#### TASK:
Quote everything from the line containing "In order to click on battery-percent: 49%" down to the line containing "This screenshot has width=1220, height=2576.", with both of those lines included.
*** INPUT RECORDS Section Begins ***
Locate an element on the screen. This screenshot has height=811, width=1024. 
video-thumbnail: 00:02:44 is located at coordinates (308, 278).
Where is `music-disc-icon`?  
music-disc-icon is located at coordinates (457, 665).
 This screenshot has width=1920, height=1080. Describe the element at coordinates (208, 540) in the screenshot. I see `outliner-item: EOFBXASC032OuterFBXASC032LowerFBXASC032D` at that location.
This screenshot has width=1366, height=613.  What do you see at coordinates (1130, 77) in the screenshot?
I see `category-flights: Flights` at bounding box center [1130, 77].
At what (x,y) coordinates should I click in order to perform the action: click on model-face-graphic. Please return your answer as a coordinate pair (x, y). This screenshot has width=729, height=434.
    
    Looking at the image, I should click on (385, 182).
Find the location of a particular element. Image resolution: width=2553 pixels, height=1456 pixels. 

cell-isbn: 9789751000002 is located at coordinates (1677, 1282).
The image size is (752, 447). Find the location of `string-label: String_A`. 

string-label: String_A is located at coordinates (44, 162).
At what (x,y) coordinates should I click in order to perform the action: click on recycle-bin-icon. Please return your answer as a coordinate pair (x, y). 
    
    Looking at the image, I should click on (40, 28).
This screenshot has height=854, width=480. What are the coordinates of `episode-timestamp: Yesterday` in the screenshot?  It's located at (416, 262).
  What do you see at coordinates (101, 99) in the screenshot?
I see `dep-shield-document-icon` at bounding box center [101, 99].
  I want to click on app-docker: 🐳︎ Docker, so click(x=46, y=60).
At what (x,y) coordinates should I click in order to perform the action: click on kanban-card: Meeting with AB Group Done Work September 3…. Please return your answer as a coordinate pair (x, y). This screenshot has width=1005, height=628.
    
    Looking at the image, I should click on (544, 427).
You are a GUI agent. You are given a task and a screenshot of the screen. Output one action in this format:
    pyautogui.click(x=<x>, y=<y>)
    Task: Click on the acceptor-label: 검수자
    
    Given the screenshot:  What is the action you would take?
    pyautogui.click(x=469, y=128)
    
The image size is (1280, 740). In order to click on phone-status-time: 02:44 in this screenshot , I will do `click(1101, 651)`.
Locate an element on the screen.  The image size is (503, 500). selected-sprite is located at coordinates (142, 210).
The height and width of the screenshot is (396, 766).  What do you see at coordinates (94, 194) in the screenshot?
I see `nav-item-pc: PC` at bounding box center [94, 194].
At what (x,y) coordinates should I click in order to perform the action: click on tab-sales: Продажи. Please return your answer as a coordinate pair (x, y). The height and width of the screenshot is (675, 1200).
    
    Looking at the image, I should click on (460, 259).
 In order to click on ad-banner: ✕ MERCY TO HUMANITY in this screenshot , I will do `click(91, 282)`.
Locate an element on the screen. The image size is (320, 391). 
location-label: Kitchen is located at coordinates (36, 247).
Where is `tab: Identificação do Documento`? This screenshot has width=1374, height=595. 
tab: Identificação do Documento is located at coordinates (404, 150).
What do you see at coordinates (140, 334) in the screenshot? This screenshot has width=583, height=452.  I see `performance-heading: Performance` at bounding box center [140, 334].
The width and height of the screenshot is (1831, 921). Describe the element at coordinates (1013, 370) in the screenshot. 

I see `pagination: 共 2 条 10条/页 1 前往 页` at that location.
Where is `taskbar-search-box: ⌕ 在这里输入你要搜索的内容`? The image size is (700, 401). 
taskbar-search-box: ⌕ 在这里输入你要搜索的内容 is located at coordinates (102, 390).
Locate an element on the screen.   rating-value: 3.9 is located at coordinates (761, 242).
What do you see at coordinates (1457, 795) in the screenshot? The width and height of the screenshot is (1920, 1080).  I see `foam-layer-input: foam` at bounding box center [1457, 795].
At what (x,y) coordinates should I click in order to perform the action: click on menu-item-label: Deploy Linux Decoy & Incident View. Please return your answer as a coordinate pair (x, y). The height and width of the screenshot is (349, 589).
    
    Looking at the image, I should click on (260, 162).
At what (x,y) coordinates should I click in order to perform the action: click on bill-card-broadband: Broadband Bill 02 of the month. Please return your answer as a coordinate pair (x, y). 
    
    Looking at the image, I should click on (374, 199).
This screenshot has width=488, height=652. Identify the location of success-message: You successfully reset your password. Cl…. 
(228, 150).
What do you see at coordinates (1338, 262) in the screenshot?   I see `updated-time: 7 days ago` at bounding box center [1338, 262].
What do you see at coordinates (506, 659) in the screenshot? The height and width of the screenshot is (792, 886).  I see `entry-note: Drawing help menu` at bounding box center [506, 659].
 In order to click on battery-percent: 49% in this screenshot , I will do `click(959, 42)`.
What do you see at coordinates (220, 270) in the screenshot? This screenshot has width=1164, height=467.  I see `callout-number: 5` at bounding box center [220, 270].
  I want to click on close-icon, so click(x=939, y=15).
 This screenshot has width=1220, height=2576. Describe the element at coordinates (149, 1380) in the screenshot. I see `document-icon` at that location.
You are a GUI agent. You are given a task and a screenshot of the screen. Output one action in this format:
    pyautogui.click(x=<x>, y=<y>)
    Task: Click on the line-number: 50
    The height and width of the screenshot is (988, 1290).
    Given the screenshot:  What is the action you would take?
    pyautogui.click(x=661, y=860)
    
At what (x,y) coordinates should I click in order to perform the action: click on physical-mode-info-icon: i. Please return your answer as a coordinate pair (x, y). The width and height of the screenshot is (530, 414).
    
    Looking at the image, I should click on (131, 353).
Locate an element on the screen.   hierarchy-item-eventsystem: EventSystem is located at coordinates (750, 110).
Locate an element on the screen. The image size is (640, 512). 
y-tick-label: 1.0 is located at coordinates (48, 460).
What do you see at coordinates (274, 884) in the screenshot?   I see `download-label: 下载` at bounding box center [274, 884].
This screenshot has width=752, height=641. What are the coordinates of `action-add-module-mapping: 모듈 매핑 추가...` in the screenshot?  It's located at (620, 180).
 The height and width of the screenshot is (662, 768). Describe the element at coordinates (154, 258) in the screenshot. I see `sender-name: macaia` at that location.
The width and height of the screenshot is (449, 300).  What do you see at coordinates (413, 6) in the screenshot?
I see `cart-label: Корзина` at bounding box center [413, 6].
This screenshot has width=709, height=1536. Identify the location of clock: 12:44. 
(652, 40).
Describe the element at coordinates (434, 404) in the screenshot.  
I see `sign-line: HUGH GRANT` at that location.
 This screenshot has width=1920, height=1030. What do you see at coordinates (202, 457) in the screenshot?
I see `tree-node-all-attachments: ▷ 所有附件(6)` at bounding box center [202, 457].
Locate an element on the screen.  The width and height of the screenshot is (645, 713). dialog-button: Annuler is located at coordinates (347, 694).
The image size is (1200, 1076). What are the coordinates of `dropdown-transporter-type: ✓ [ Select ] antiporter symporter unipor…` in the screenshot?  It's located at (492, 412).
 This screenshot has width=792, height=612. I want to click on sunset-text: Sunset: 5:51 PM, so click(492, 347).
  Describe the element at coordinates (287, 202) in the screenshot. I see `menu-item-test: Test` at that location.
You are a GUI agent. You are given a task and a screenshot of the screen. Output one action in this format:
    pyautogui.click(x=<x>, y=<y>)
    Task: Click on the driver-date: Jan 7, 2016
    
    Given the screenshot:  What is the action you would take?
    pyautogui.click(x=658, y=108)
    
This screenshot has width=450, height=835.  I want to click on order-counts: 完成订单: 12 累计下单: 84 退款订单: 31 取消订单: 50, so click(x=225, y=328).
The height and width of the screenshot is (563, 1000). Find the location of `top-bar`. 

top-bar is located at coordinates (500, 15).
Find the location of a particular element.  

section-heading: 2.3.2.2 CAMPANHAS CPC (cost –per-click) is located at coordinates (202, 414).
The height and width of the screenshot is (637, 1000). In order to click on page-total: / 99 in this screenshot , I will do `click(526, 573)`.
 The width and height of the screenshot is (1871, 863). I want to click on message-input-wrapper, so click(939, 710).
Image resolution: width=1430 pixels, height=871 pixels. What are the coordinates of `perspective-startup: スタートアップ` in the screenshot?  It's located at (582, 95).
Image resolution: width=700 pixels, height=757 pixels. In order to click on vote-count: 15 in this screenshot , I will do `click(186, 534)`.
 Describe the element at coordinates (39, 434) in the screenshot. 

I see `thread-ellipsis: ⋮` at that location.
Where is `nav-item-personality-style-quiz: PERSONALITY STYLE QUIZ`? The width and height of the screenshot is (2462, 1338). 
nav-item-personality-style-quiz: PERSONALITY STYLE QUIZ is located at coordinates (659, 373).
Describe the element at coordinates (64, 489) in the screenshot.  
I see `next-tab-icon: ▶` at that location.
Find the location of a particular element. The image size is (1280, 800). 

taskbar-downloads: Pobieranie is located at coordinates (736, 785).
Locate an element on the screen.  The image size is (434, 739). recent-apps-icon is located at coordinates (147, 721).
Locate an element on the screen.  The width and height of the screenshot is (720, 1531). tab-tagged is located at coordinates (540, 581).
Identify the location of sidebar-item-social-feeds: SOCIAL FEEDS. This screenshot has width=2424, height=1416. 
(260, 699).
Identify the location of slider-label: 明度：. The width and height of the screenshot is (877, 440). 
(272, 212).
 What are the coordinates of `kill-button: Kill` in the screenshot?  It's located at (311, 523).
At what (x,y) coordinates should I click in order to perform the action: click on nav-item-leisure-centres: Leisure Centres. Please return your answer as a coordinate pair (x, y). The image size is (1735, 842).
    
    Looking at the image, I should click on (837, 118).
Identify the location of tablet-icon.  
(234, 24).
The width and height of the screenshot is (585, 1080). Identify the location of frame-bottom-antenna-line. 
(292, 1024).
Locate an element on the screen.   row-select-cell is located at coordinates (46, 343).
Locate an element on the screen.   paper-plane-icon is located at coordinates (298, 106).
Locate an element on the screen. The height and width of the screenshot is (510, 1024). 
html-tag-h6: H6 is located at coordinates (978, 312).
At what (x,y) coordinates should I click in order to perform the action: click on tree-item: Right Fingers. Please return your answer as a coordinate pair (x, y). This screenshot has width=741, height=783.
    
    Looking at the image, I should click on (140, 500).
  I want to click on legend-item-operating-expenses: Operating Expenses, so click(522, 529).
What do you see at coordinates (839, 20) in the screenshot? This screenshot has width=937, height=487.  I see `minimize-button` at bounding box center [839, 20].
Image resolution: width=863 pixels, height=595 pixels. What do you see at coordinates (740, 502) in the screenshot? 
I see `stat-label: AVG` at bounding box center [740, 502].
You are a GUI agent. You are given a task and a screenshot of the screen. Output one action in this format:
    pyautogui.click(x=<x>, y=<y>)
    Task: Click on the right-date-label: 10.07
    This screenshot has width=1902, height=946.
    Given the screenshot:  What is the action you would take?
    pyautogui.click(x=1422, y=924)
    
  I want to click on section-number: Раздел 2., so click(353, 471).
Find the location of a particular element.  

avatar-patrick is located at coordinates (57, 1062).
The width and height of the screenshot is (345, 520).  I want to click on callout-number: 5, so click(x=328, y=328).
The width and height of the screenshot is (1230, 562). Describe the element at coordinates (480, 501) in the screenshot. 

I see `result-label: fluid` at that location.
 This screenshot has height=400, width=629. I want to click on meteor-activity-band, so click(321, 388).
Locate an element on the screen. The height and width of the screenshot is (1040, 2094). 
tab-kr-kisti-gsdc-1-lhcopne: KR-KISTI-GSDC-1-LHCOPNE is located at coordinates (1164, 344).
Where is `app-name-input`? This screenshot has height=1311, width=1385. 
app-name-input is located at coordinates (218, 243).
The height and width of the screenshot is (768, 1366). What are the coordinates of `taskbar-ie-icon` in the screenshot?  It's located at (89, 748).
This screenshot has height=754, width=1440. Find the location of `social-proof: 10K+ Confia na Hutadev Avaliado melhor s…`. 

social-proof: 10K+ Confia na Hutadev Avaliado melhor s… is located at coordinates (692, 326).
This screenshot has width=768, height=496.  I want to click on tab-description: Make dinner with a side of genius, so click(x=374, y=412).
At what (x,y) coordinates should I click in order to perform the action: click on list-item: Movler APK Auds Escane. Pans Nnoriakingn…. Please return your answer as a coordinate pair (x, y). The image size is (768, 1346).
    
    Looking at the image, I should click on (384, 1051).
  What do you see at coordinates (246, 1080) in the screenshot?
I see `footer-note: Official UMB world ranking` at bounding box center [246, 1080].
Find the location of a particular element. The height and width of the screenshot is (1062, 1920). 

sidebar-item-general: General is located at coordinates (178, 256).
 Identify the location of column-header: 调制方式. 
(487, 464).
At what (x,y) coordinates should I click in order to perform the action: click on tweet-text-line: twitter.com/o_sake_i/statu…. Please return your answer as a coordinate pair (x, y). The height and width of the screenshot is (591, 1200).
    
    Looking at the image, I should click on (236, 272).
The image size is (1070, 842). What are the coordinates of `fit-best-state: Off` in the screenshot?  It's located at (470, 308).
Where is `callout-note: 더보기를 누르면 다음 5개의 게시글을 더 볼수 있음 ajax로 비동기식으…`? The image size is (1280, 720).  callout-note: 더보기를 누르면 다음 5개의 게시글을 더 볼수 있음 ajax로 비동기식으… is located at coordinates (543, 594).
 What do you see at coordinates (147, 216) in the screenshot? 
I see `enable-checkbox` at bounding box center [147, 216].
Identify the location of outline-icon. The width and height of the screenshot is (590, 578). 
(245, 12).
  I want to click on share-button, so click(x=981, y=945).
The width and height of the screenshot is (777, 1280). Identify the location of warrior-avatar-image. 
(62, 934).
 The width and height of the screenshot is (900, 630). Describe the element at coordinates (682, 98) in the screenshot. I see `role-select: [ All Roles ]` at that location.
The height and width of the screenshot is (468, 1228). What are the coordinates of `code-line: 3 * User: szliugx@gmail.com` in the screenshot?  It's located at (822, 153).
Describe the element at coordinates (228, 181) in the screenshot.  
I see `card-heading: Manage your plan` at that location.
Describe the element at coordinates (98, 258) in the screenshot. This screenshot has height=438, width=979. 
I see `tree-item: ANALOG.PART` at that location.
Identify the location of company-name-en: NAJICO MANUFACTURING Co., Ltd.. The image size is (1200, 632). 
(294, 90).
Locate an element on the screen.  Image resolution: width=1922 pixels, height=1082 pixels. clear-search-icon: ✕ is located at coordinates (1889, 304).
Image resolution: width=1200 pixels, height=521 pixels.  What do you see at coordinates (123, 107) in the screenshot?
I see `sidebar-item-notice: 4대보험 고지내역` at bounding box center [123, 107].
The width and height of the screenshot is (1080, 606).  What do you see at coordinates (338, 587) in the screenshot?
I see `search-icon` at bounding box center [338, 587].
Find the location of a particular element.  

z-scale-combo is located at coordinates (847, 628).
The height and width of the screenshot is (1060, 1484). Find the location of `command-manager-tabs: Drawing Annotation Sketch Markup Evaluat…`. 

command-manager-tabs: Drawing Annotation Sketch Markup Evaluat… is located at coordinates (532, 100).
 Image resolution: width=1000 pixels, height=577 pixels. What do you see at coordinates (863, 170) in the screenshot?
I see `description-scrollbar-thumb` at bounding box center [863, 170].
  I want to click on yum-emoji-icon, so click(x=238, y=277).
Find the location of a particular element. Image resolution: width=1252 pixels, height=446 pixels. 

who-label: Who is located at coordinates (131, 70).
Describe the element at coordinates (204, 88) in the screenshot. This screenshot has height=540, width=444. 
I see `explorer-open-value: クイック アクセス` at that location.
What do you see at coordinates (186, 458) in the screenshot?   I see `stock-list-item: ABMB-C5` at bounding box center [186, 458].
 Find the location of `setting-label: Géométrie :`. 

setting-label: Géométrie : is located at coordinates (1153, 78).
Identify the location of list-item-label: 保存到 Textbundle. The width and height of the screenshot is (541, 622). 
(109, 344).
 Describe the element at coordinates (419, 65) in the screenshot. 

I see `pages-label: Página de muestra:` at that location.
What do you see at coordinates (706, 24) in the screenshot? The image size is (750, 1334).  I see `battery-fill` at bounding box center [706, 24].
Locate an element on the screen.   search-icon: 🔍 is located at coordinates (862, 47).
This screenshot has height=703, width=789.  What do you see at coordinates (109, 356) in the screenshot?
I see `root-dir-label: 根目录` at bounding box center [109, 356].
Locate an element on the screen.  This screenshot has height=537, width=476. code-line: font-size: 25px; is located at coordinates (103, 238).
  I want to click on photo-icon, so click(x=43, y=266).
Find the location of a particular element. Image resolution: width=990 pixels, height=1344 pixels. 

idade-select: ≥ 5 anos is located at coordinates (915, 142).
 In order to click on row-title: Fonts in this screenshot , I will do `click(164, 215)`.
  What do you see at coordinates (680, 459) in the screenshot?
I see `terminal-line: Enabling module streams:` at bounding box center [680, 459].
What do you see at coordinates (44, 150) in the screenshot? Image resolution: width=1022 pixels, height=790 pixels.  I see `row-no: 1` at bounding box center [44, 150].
*** INPUT RECORDS Section Ends ***
#### OUTPUT:
 In order to click on battery-percent: 49% in this screenshot , I will do `click(959, 42)`.
What do you see at coordinates (220, 270) in the screenshot? This screenshot has width=1164, height=467.  I see `callout-number: 5` at bounding box center [220, 270].
  I want to click on close-icon, so click(x=939, y=15).
 This screenshot has width=1220, height=2576. Describe the element at coordinates (149, 1380) in the screenshot. I see `document-icon` at that location.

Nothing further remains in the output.